(Data extracted from a collection)
|---|

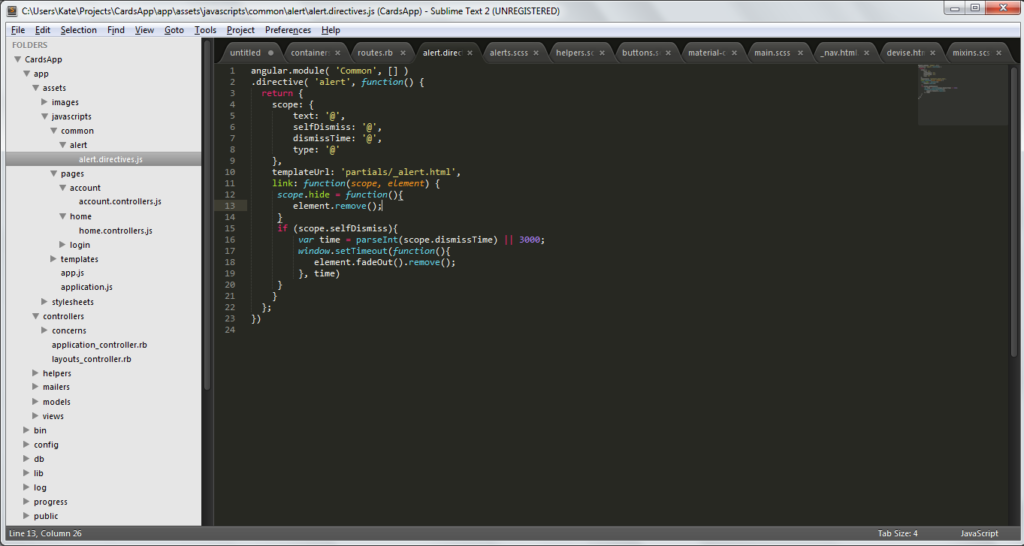Open application_controller.rb in the sidebar
Image resolution: width=1024 pixels, height=546 pixels.
99,344
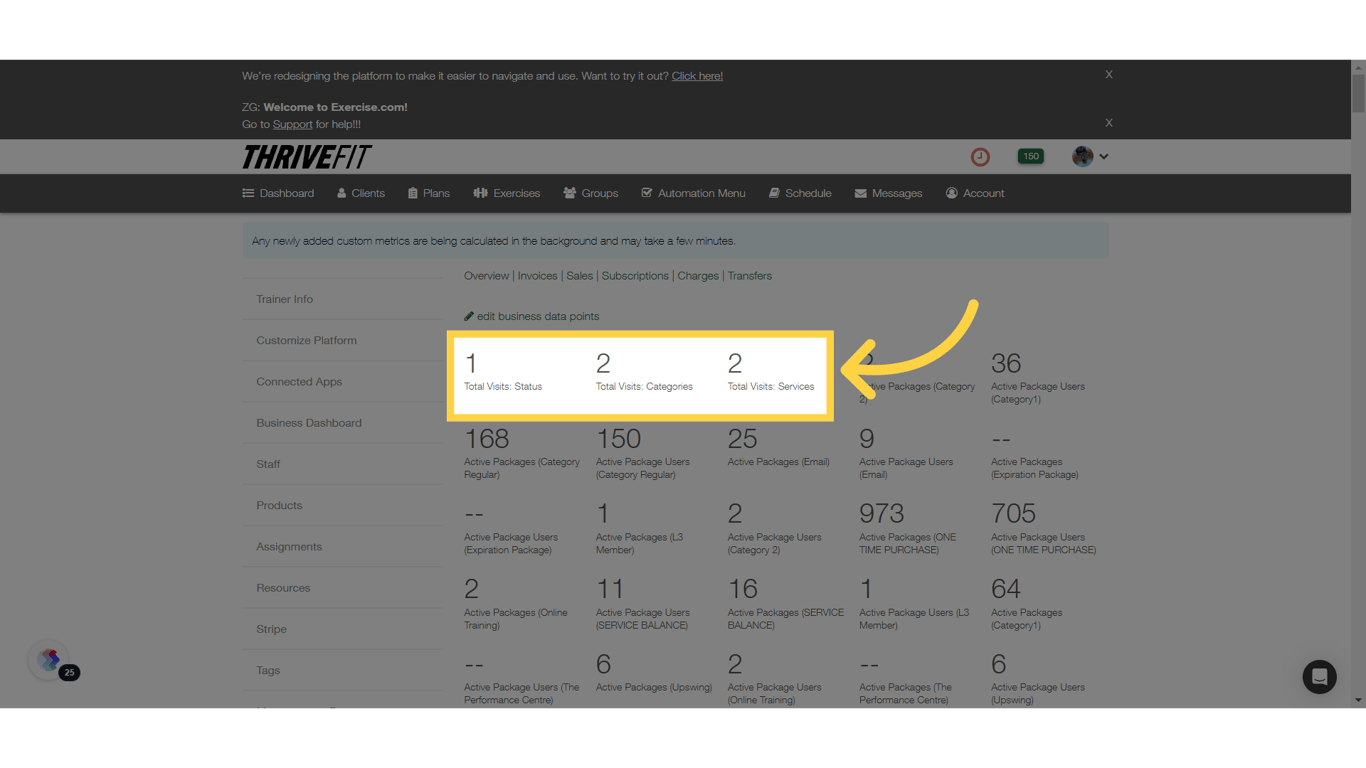Image resolution: width=1366 pixels, height=768 pixels.
Task: Switch to the Invoices tab
Action: coord(537,275)
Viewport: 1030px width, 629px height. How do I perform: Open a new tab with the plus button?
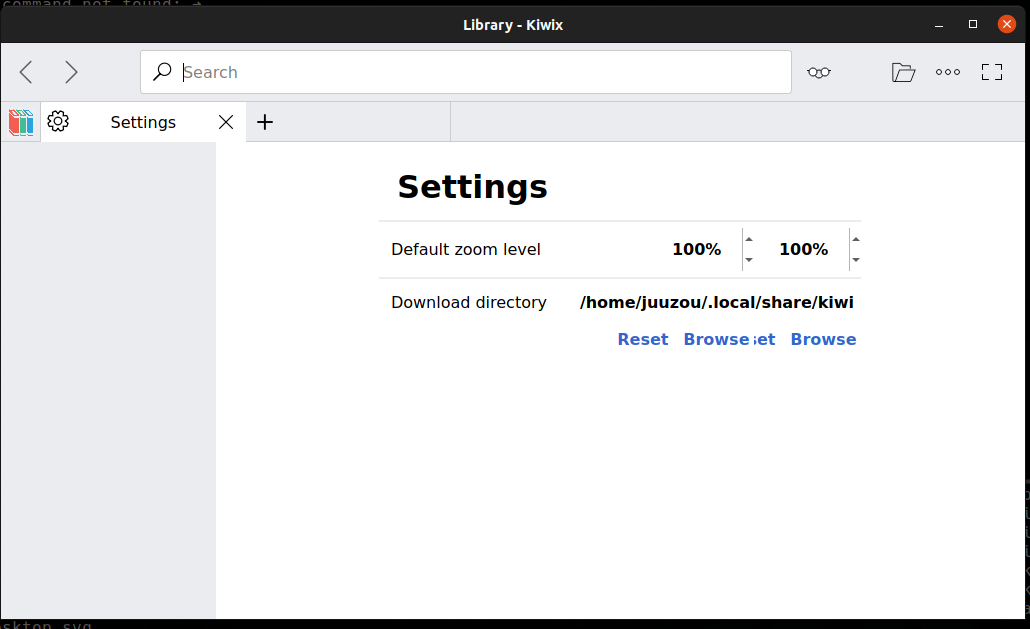coord(264,121)
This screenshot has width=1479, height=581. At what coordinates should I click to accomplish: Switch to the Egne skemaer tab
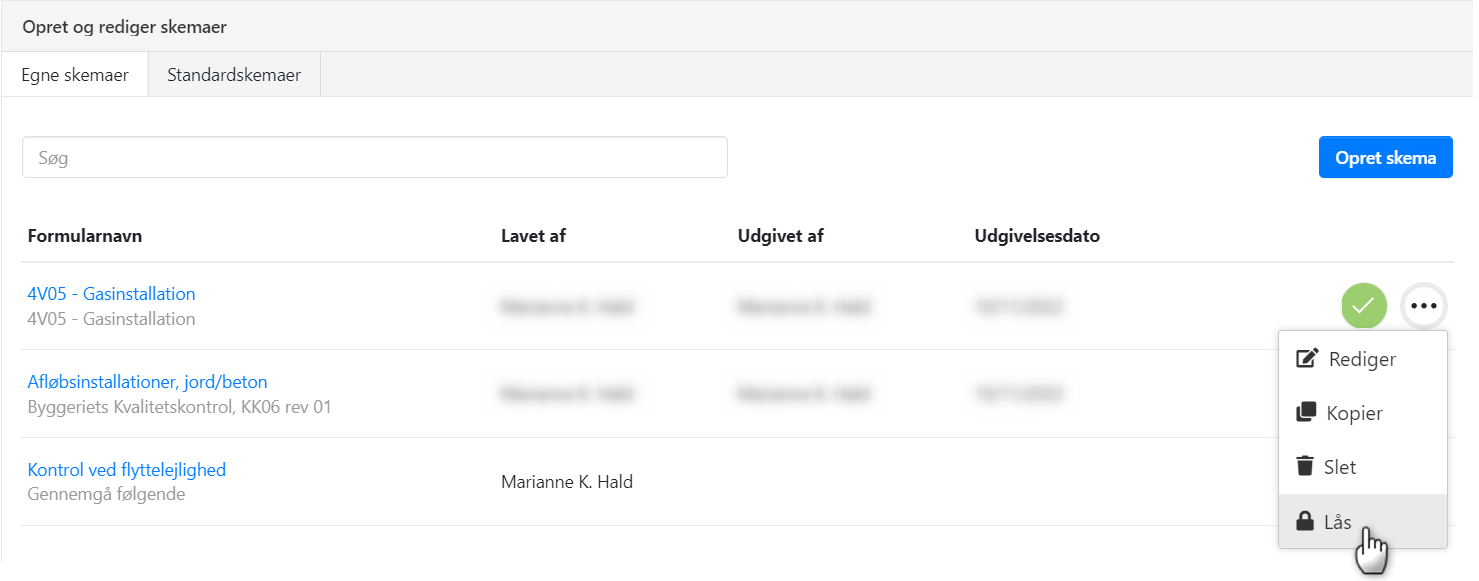75,75
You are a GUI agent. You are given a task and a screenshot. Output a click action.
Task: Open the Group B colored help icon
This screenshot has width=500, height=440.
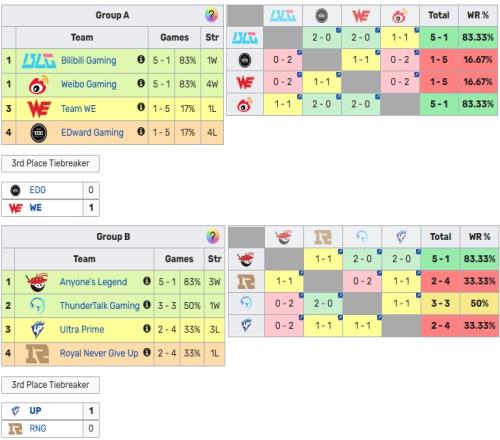coord(213,236)
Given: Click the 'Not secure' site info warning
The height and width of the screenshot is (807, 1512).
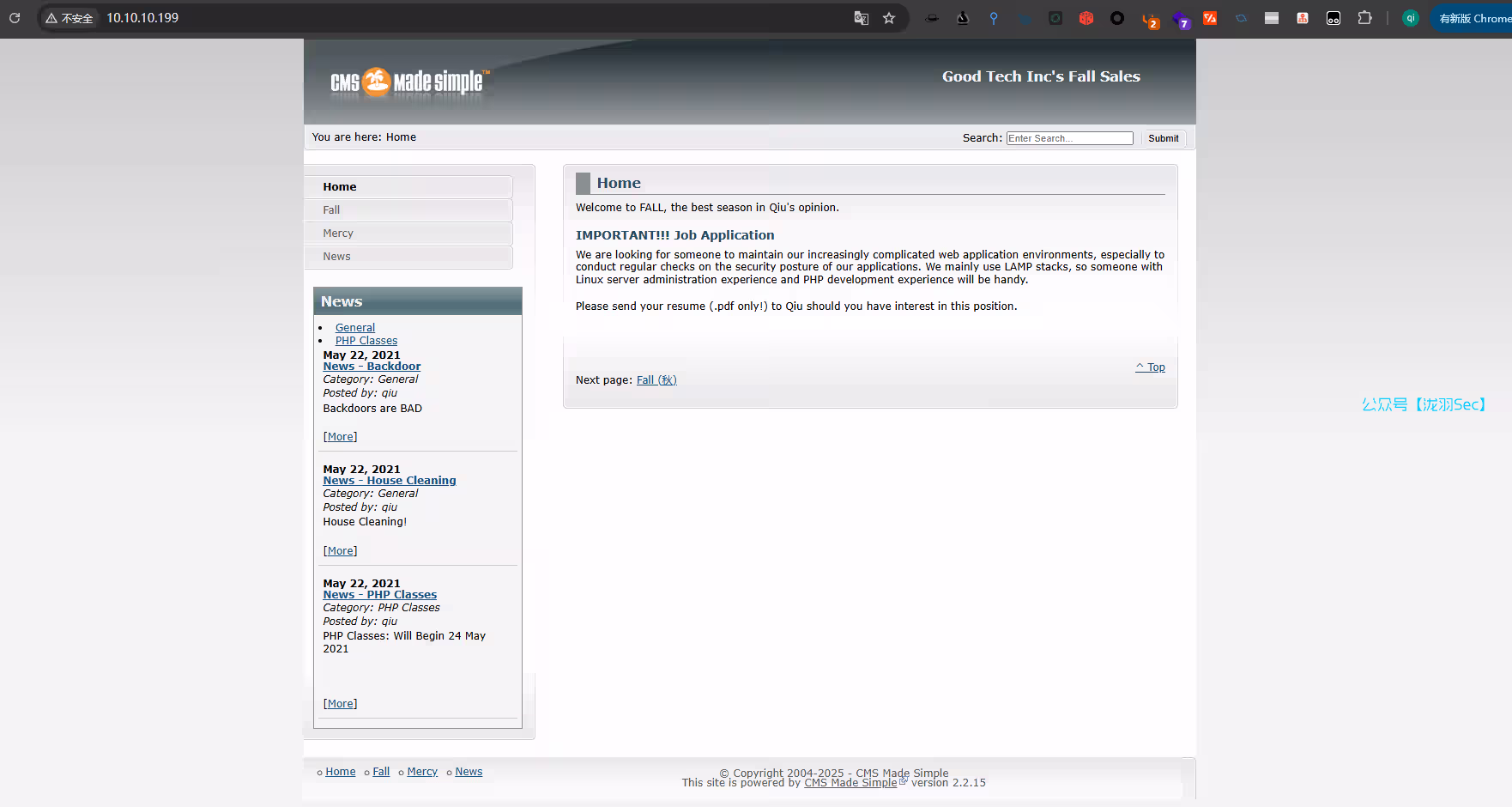Looking at the screenshot, I should pos(70,18).
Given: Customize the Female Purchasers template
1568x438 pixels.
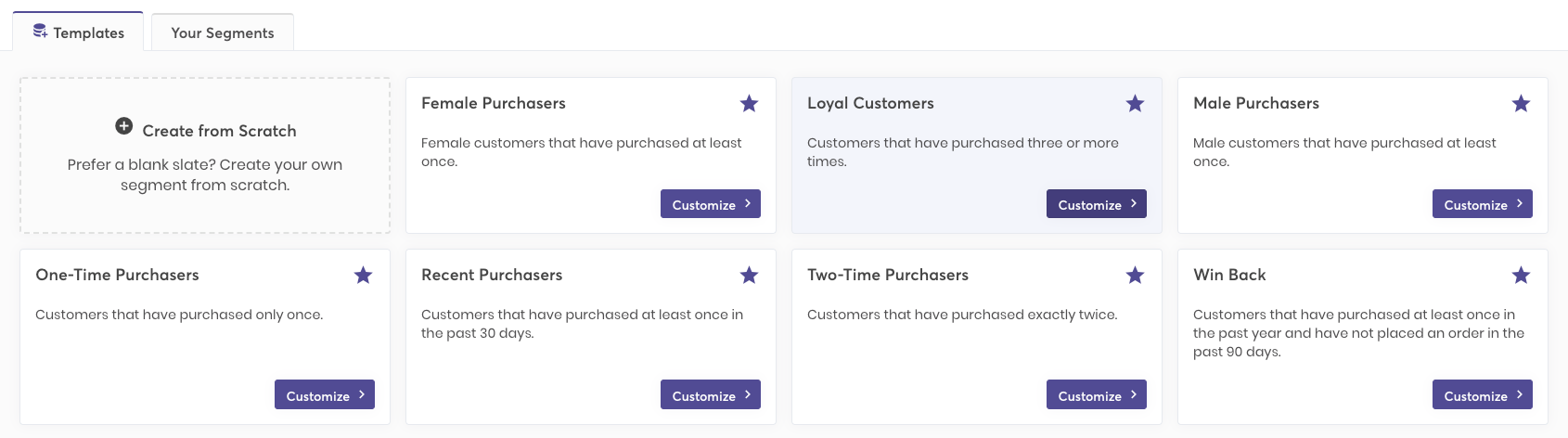Looking at the screenshot, I should pyautogui.click(x=710, y=204).
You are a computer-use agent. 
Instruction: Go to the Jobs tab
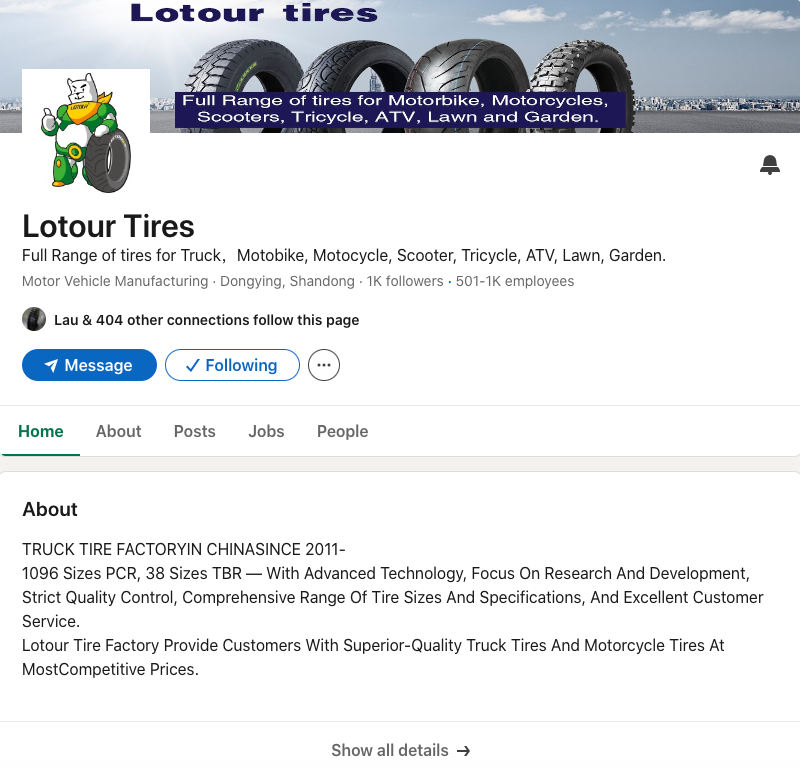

|---|

Leave every picture out and return exactly the lines from the one holding "You are a computer-use agent." through the end of the records above, both ends included, and nothing more.

You are a computer-use agent. 
Instruction: Go to the Jobs tab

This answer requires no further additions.